One of the most frustrating effects of the progression of my Friedreich’s ataxia (FA) symptoms is how slow I’ve become lately.
Physically, I do everything more slowly. Not only am I slower than I used to be, but also I am slower than everyone in my life. I talk more slowly, I type more slowly, I cook more slowly, I get dressed more slowly, and most frustrating of all, I walk more slowly. To me, this stage of progression makes me look and feel more disabled than anything I have experienced thus far in my FA journey.
It is equally heartbreaking and infuriating that I can’t keep up with anyone, especially my 4-year-old daughter, Collins. She is used to having a disabled mom, and nothing about my reality seems to faze her because she doesn’t know any differently. But even she has noticed my slowing speed.
The other day, we were out running errands and a nice man held the door open for me. It took me a while to get to the door, and I jokingly apologized for my speed.
He waved off my apology, saying, “Absolutely no problem. Slow and steady wins the race. I’m happy to help as long as it takes.”
That was such a caring response, and I appreciated the kindness and compassion he showed to a complete stranger.
But the phrase “slow and steady wins the race” has been haunting me. Because while I am slow, I am not steady, and I don’t feel like a winner.
In my eight years with progressing FA, I have often deliberately slowed down when my balance felt more affected, and that always seemed to do the trick. I would make a conscious effort to go slower, my mind would catch up to the “new normal,” and I would feel safe again.
Now, I have slowed down so much that I don’t see how another speed adjustment would allow me to productively function at all. Even then, going more slowly doesn’t seem to be enough anymore. I’m still unsteady, and I still feel unsafe.
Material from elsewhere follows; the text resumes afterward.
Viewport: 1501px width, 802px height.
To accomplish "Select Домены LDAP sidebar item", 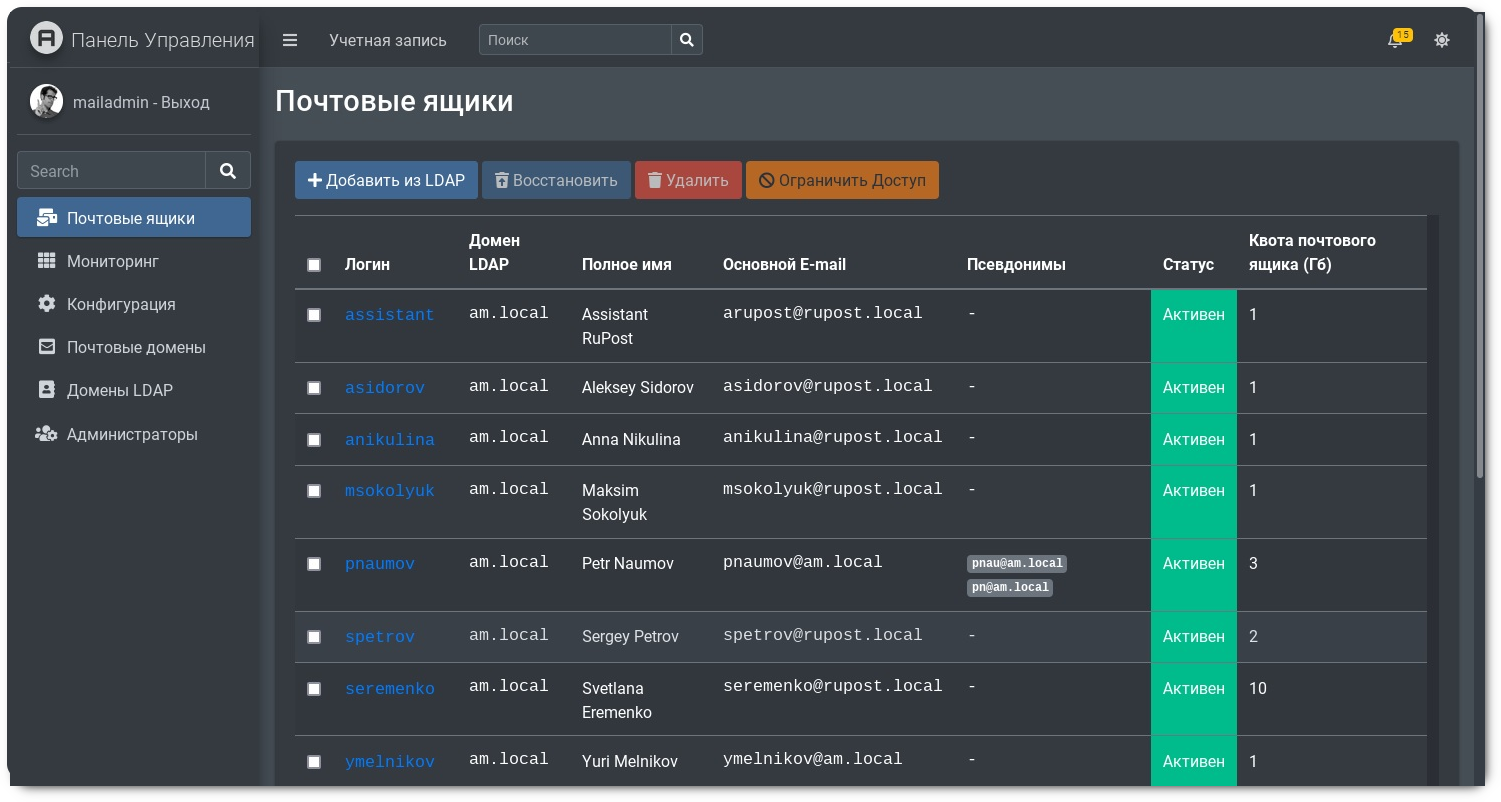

I know my slow speed only seems like the most devastating symptom so far because it’s the most recent one I am experiencing, but being this slow makes me feel more disabled than using a walker ever has.
The walker seemed like a smart next step to take almost three years ago as my symptoms progressed. It is a smart precaution to prevent falls and keep me safe and independent. But I realize now that I have had unrealistic expectations that no walking aid can meet.
I feel like the walker should negate my symptoms and that I should be able to function like anyone else while using one — or at the very least, it should pause my symptom progression and let me go about my business as usual.
I realized I essentially expected my walker to empower me to function better since I agreed to use it. I thought it should do more than simply prevent falls; it should help me get better.
But that is obviously not the case, and I know that’s an unreasonable expectation. My walker is not a treatment for my disease, especially with several years of worsening symptoms to combat.
Given the nature of a progressively degenerative disease like FA, the reality is that even with the walker, I am incredibly slow and increasingly unsteady. And to me, that is not a combination to “win the race.”
As I was proudly watching phenomenal, hardworking athletes compete in track and field events in the Summer Olympics the other day, I had an epiphany. No, I will not “win the race” against healthy, non-FA patients. I can only focus on my own race.
Yes, it will be slow. Yes, it will be unsteady. Yes, it will be hard. And no, I won’t win any gold medals for my stellar physical achievements. But I can measure a “win” in other ways.